**EXERCISE TEXT**
Proc Natl Acad Sci U S A. 2016 Mar 14. pii: 201519286. [Epub ahead of print]
Identification of tissue-specific cell death using methylation patterns of circulating DNA.
Lehmann-Werman R, Neiman D, Zemmour H, Moss J, Magenheim J, Vaknin-Dembinsky A, Rubertsson S, Nellgård B, Blennow K, Zetterberg H, Spalding K, Haller MJ, Wasserfall CH, Schatz DA, Greenbaum CJ, Dorrell C, Grompe M, Zick A, Hubert A, Maoz M, Fendrich V, Bartsch DK, Golan T, Ben Sasson SA, Zamir G, Razin A, Cedar H, Shapiro AM, Glaser B, Shemer R, Dor Y.
Minimally invasive detection of cell death could prove an invaluable resource in many physiologic and pathologic situations. Cell-free circulating DNA (cfDNA) released from dying cells is emerging as a diagnostic tool for monitoring cancer dynamics and graft failure. However, existing methods rely on differences in DNA sequences in source tissues, so that cell death cannot be identified in tissues with a normal genome. We developed a method of detecting tissue-specific cell death in humans based on tissue-specific methylation patterns in cfDNA. We interrogated tissue-specific methylome databases to identify cell type-specific DNA methylation signatures and developed a method to detect these signatures in mixed DNA samples. We isolated cfDNA from plasma or serum of donors, treated the cfDNA with bisulfite, PCR-amplified the cfDNA, and sequenced it to quantify cfDNA carrying the methylation markers of the cell type of interest. Pancreatic β-cell DNA was identified in the circulation of patients with recently diagnosed type-1 diabetes and islet-graft recipients; oligodendrocyte DNA was identified in patients with relapsing multiple sclerosis; neuronal/glial DNA was identified in patients after traumatic brain injury or cardiac arrest; and exocrine pancreas DNA was identified in patients with pancreatic cancer or pancreatitis. This proof-of-concept study demonstrates that the tissue origins of cfDNA and thus the rate of death of specific cell types can be determined in humans. The approach can be adapted to identify cfDNA derived from any cell type in the body, offering a minimally invasive window for diagnosing and monitoring a broad spectrum of human pathologies as well as providing a better understanding of normal tissue dynamics.
Figure: The tricorder, a handheld device combining sensors, recorders and built-in computing capability. As of 2366, the standard model could not detect subspace phenomena or neutrino particles (info from http://www.startrek.com)
Admittedly, this work is a long way from the medical tricorder, and involves machines much larger by comparison; but I wonder if the authors themselves realize the potential for their work?

Items from a dataset
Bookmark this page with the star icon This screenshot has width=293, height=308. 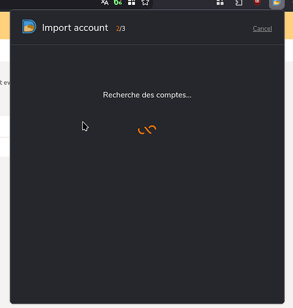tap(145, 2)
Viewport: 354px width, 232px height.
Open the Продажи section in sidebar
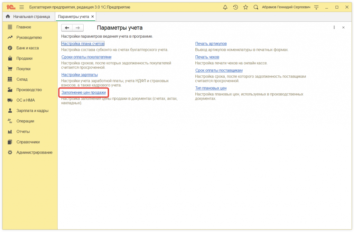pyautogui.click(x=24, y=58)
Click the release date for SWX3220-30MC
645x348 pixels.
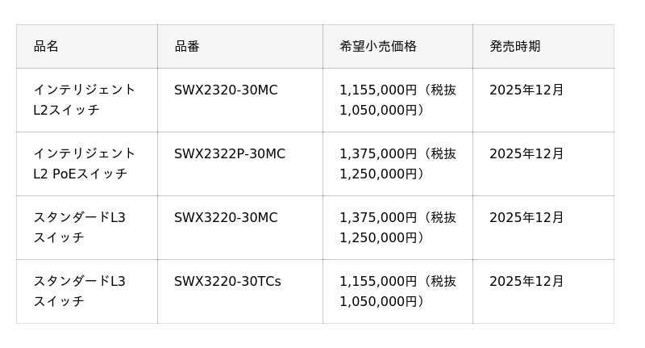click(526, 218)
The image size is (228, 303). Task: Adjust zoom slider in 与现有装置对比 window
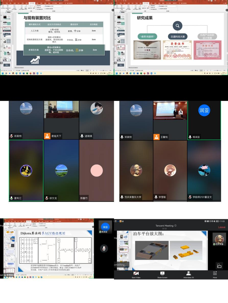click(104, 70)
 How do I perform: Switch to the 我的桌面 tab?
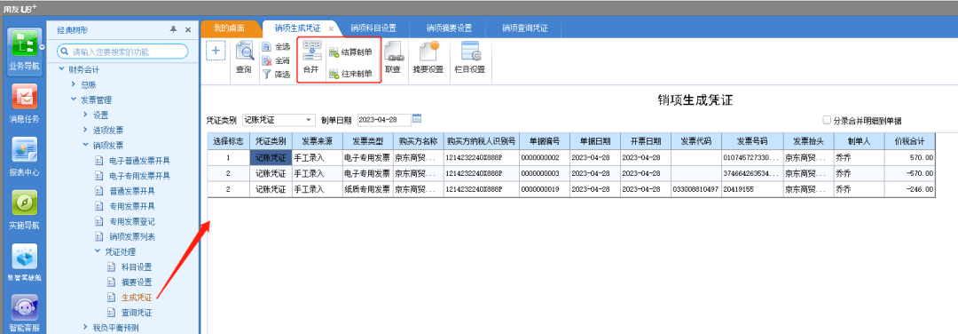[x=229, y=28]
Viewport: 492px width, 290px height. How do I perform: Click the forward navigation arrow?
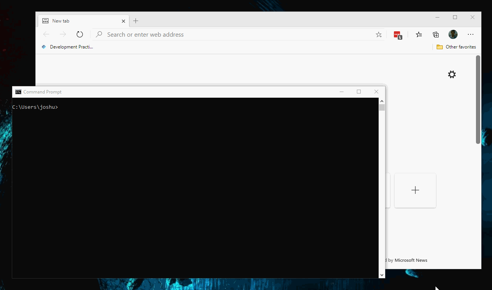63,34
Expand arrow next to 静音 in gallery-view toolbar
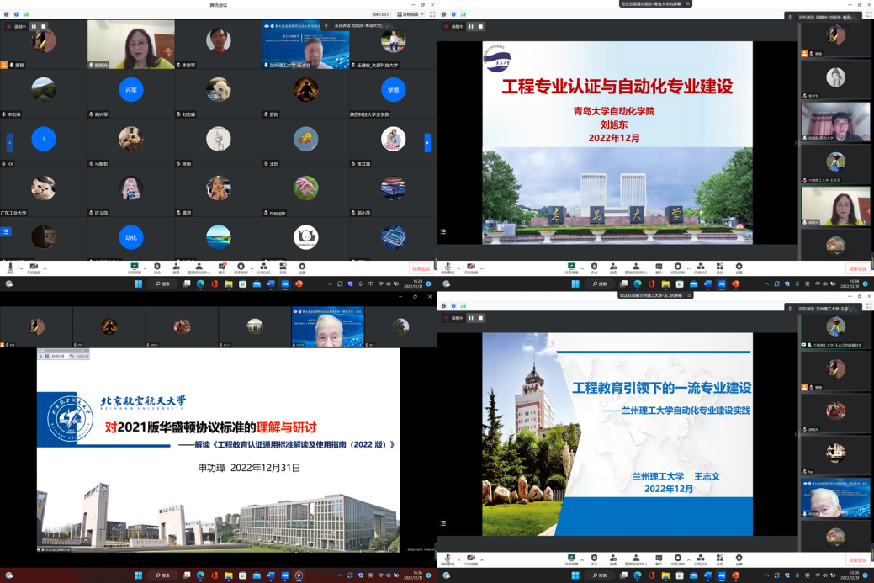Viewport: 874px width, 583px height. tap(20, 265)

==

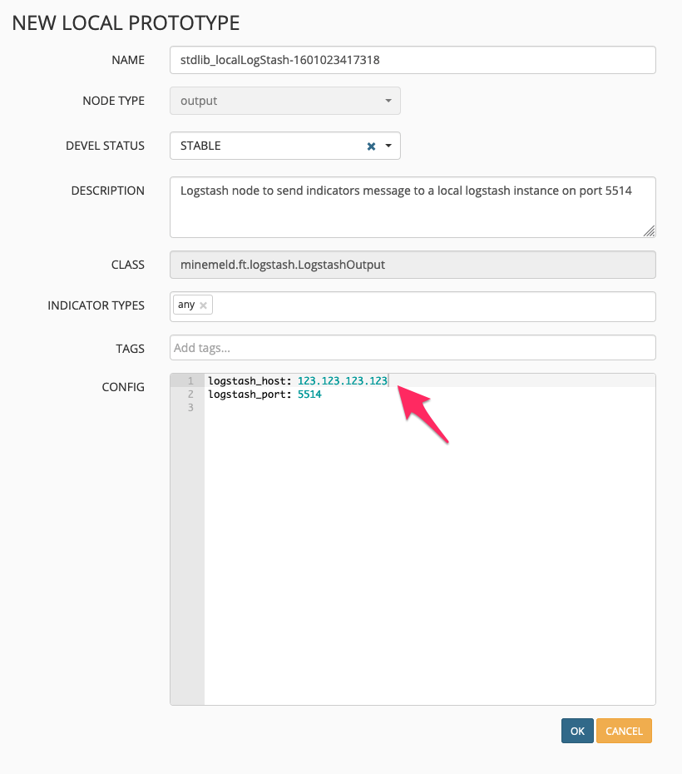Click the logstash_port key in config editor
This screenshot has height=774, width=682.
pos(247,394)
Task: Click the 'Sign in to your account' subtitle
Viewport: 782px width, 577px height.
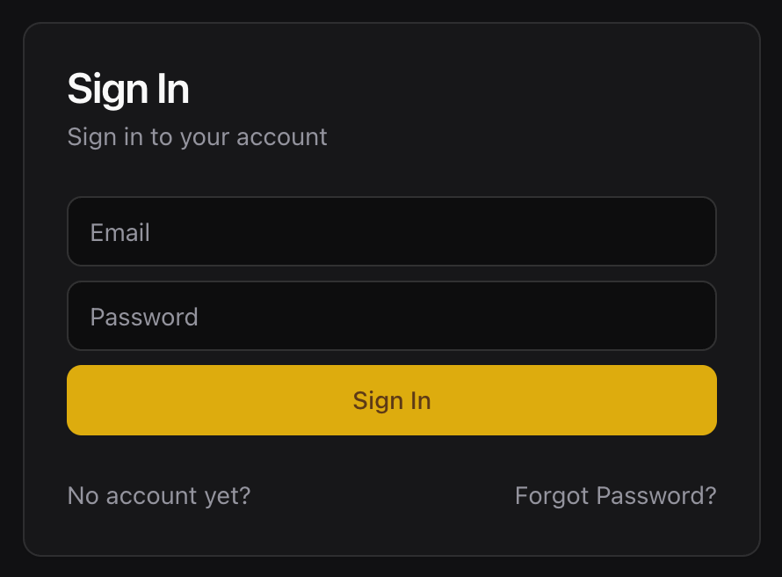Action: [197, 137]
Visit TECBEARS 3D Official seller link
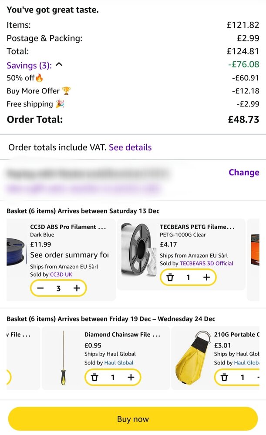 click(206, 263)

**WORK INSTRUCTION**
Summarize the text on detecting cell death from circulating DNA in two sentences.

**RESULT FOR THIS TASK**
The work presents a method for detecting tissue-specific cell death in humans from tissue-specific methylation patterns in cell-free circulating DNA, which is isolated from plasma or serum, treated with bisulfite, PCR-amplified, and sequenced. With this method, DNA from pancreatic β-cells, oligodendrocytes, neurons and glia, and exocrine pancreas was identified in patients with conditions such as type-1 diabetes, relapsing multiple sclerosis, traumatic brain injury or cardiac arrest, and pancreatic cancer or pancreatitis, showing that the death rate of specific cell types can be determined in humans.